- TASK STATEMENT -
The required output is the exact run of lines below that opens at the line with "Image resolution: width=616" and closes at the line with "Task: Click the Lift button".

Entries taken from a collection:
=== Begin Enclosure ===
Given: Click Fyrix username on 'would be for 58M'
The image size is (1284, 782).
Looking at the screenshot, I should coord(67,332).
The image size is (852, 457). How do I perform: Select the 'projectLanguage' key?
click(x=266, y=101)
=== End Enclosure ===
=== Begin Enclosure ===
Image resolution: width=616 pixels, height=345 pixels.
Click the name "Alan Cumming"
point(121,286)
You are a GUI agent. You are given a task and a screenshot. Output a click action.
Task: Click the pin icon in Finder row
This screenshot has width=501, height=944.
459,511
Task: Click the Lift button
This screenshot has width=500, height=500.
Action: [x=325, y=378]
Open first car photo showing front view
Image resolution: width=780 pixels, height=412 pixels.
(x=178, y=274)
=== End Enclosure ===
- OUTPUT BELOW -
Image resolution: width=616 pixels, height=345 pixels.
Click the name "Alan Cumming"
point(121,286)
You are a GUI agent. You are given a task and a screenshot. Output a click action.
Task: Click the pin icon in Finder row
This screenshot has width=501, height=944.
459,511
Task: Click the Lift button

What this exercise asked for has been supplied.